Surrogate outcome measures are commonly used in reporting outcomes of treatment, although caution should be used. Surrogate outcomes may include patency of the ablated saphenous or perforating vein, patency of a venous bypass or stent, or hemodynamic results after interventions.
Treatment of CVI has progressed markedly over the last decade. This can be attributed to better understanding of the pathophysiology of venous disease, increased awareness of complications among both patients and care providers, and the advent of endovascular techniques and minimally invasive technology. Prevention of skin complications with compression therapy and early treatment of CVI with endovenous thermal ablations are essential.

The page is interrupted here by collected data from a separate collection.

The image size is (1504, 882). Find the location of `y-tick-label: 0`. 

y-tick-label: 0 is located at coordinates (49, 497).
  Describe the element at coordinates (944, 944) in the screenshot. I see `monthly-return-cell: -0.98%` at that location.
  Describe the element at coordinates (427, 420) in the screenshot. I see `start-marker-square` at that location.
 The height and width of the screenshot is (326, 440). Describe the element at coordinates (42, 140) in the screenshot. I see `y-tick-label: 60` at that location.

Endovenous ablation therapy has replaced open treatment of superficial reflux and is likely to replace open surgical treatment of perforator incompetence as well. Venous stenting is now the first line of treatment for deep venous outflow obstruction; open surgical reconstruction is indicated only in patients who fail or are not candidates for stenting. Further research is still needed to develop more effective treatment of deep vein valvular incompetence.